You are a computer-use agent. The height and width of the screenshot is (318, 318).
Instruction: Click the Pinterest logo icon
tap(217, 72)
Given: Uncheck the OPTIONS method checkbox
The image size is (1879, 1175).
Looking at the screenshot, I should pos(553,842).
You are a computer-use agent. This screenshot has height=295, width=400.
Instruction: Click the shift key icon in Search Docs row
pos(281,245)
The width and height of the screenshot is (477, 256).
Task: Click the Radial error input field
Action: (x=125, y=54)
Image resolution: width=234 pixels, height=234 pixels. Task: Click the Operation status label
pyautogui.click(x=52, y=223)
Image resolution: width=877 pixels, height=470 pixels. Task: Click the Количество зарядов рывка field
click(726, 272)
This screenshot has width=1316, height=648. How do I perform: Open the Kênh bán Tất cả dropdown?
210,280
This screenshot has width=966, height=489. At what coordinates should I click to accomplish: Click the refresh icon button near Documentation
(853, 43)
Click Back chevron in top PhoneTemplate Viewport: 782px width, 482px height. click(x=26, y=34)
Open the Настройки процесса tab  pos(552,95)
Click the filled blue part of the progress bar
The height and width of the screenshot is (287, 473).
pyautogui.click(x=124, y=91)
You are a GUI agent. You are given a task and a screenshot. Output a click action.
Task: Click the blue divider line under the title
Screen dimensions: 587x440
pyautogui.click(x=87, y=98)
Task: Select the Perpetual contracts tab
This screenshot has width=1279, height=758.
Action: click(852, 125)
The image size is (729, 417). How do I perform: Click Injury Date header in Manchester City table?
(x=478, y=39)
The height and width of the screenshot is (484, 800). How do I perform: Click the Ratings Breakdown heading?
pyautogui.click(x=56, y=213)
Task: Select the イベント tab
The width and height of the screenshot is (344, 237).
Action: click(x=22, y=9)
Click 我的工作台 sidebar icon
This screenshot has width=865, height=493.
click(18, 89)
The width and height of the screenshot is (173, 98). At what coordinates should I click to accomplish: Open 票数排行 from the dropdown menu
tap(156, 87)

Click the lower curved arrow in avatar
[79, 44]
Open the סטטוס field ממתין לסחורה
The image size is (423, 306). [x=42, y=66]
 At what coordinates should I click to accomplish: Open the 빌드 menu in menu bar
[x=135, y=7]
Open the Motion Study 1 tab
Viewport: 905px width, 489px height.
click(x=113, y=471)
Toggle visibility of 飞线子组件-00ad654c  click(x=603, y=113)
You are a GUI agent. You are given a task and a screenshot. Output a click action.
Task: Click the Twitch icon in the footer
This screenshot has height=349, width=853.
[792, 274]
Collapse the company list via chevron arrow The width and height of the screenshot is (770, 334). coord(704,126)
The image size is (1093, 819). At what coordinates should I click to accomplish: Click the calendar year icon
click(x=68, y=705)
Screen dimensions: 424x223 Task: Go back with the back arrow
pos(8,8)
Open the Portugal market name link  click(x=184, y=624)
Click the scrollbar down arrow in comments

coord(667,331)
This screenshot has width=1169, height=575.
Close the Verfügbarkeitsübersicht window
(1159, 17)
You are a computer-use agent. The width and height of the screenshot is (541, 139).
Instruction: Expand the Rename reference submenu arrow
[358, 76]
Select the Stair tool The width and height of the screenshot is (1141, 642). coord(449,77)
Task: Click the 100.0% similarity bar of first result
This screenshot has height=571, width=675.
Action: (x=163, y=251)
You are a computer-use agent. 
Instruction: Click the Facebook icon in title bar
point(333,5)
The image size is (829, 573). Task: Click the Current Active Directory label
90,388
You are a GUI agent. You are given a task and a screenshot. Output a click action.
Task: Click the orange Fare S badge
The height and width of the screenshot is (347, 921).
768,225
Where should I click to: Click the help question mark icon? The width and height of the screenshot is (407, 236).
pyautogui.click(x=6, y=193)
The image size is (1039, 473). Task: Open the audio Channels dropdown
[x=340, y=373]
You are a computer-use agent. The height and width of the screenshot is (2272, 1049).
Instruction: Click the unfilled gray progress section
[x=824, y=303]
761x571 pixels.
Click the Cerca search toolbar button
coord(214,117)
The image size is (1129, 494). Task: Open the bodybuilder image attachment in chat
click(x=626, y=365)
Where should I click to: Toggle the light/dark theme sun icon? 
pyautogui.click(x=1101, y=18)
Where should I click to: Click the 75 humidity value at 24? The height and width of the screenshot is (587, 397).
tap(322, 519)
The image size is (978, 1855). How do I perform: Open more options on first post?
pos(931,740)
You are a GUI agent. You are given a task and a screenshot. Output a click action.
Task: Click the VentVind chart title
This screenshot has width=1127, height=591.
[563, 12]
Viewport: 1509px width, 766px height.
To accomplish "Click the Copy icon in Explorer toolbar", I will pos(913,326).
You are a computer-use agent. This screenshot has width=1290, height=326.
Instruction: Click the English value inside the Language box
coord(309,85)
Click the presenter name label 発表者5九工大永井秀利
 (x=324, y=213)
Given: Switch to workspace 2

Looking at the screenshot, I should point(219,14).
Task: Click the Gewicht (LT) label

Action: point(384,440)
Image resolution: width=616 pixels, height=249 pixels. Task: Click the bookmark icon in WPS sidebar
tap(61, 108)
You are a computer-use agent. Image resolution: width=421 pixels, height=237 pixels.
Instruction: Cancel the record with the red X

(What you need to do): Convert the material above into a Markdown table with two columns, Row and Line. Number each non-blank line in order and leave out blank lines.

(Correct response):
| Row | Line |
|---|---|
| 1 | You are a computer-use agent. The height and width of the screenshot is (318, 318). |
| 2 | Instruction: Click the Pinterest logo icon |
| 3 | tap(217, 72) |
| 4 | Given: Uncheck the OPTIONS method checkbox |
| 5 | The image size is (1879, 1175). |
| 6 | Looking at the screenshot, I should pos(553,842). |
| 7 | You are a computer-use agent. This screenshot has height=295, width=400. |
| 8 | Instruction: Click the shift key icon in Search Docs row |
| 9 | pos(281,245) |
| 10 | The width and height of the screenshot is (477, 256). |
| 11 | Task: Click the Radial error input field |
| 12 | Action: (x=125, y=54) |
| 13 | Image resolution: width=234 pixels, height=234 pixels. Task: Click the Operation status label |
| 14 | pyautogui.click(x=52, y=223) |
| 15 | Image resolution: width=877 pixels, height=470 pixels. Task: Click the Количество зарядов рывка field |
| 16 | click(726, 272) |
| 17 | This screenshot has width=1316, height=648. How do I perform: Open the Kênh bán Tất cả dropdown? |
| 18 | 210,280 |
| 19 | This screenshot has width=966, height=489. At what coordinates should I click to accomplish: Click the refresh icon button near Documentation |
| 20 | (853, 43) |
| 21 | Click Back chevron in top PhoneTemplate Viewport: 782px width, 482px height. click(x=26, y=34) |
| 22 | Open the Настройки процесса tab  pos(552,95) |
| 23 | Click the filled blue part of the progress bar |
| 24 | The height and width of the screenshot is (287, 473). |
| 25 | pyautogui.click(x=124, y=91) |
| 26 | You are a GUI agent. You are given a task and a screenshot. Output a click action. |
| 27 | Task: Click the blue divider line under the title |
| 28 | Screen dimensions: 587x440 |
| 29 | pyautogui.click(x=87, y=98) |
| 30 | Task: Select the Perpetual contracts tab |
| 31 | This screenshot has width=1279, height=758. |
| 32 | Action: click(852, 125) |
| 33 | The image size is (729, 417). How do I perform: Click Injury Date header in Manchester City table? |
| 34 | (x=478, y=39) |
| 35 | The height and width of the screenshot is (484, 800). How do I perform: Click the Ratings Breakdown heading? |
| 36 | pyautogui.click(x=56, y=213) |
| 37 | Task: Select the イベント tab |
| 38 | The width and height of the screenshot is (344, 237). |
| 39 | Action: click(x=22, y=9) |
| 40 | Click 我的工作台 sidebar icon |
| 41 | This screenshot has width=865, height=493. |
| 42 | click(18, 89) |
| 43 | The width and height of the screenshot is (173, 98). At what coordinates should I click to accomplish: Open 票数排行 from the dropdown menu |
| 44 | tap(156, 87) |
| 45 | Click the lower curved arrow in avatar |
| 46 | [79, 44] |
| 47 | Open the סטטוס field ממתין לסחורה |
| 48 | The image size is (423, 306). [x=42, y=66] |
| 49 |  At what coordinates should I click to accomplish: Open the 빌드 menu in menu bar |
| 50 | [x=135, y=7] |
| 51 | Open the Motion Study 1 tab |
| 52 | Viewport: 905px width, 489px height. |
| 53 | click(x=113, y=471) |
| 54 | Toggle visibility of 飞线子组件-00ad654c  click(x=603, y=113) |
| 55 | You are a GUI agent. You are given a task and a screenshot. Output a click action. |
| 56 | Task: Click the Twitch icon in the footer |
| 57 | This screenshot has height=349, width=853. |
| 58 | [792, 274] |
| 59 | Collapse the company list via chevron arrow The width and height of the screenshot is (770, 334). coord(704,126) |
| 60 | The image size is (1093, 819). At what coordinates should I click to accomplish: Click the calendar year icon |
| 61 | click(x=68, y=705) |
| 62 | Screen dimensions: 424x223 Task: Go back with the back arrow |
| 63 | pos(8,8) |
| 64 | Open the Portugal market name link  click(x=184, y=624) |
| 65 | Click the scrollbar down arrow in comments |
| 66 | coord(667,331) |
| 67 | This screenshot has width=1169, height=575. |
| 68 | Close the Verfügbarkeitsübersicht window |
| 69 | (1159, 17) |
| 70 | You are a computer-use agent. The width and height of the screenshot is (541, 139). |
| 71 | Instruction: Expand the Rename reference submenu arrow |
| 72 | [358, 76] |
| 73 | Select the Stair tool The width and height of the screenshot is (1141, 642). coord(449,77) |
| 74 | Task: Click the 100.0% similarity bar of first result |
| 75 | This screenshot has height=571, width=675. |
| 76 | Action: (x=163, y=251) |
| 77 | You are a computer-use agent.  |
| 78 | Instruction: Click the Facebook icon in title bar |
| 79 | point(333,5) |
| 80 | The image size is (829, 573). Task: Click the Current Active Directory label |
| 81 | 90,388 |
| 82 | You are a GUI agent. You are given a task and a screenshot. Output a click action. |
| 83 | Task: Click the orange Fare S badge |
| 84 | The height and width of the screenshot is (347, 921). |
| 85 | 768,225 |
| 86 | Where should I click to: Click the help question mark icon? The width and height of the screenshot is (407, 236). |
| 87 | pyautogui.click(x=6, y=193) |
| 88 | The image size is (1039, 473). Task: Open the audio Channels dropdown |
| 89 | [x=340, y=373] |
| 90 | You are a computer-use agent. The height and width of the screenshot is (2272, 1049). |
| 91 | Instruction: Click the unfilled gray progress section |
| 92 | [x=824, y=303] |
| 93 | 761x571 pixels. |
| 94 | Click the Cerca search toolbar button |
| 95 | coord(214,117) |
| 96 | The image size is (1129, 494). Task: Open the bodybuilder image attachment in chat |
| 97 | click(x=626, y=365) |
| 98 | Where should I click to: Toggle the light/dark theme sun icon?  |
| 99 | pyautogui.click(x=1101, y=18) |
| 100 | Where should I click to: Click the 75 humidity value at 24? The height and width of the screenshot is (587, 397). |
| 101 | tap(322, 519) |
| 102 | The image size is (978, 1855). How do I perform: Open more options on first post? |
| 103 | pos(931,740) |
| 104 | You are a GUI agent. You are given a task and a screenshot. Output a click action. |
| 105 | Task: Click the VentVind chart title |
| 106 | This screenshot has width=1127, height=591. |
| 107 | [563, 12] |
| 108 | Viewport: 1509px width, 766px height. |
| 109 | To accomplish "Click the Copy icon in Explorer toolbar", I will pos(913,326). |
| 110 | You are a computer-use agent. This screenshot has width=1290, height=326. |
| 111 | Instruction: Click the English value inside the Language box |
| 112 | coord(309,85) |
| 113 | Click the presenter name label 発表者5九工大永井秀利 |
| 114 |  (x=324, y=213) |
| 115 | Given: Switch to workspace 2 |
| 116 | Looking at the screenshot, I should point(219,14). |
| 117 | Task: Click the Gewicht (LT) label |
| 118 | Action: point(384,440) |
| 119 | Image resolution: width=616 pixels, height=249 pixels. Task: Click the bookmark icon in WPS sidebar |
| 120 | tap(61, 108) |
| 121 | You are a computer-use agent. Image resolution: width=421 pixels, height=237 pixels. |
| 122 | Instruction: Cancel the record with the red X |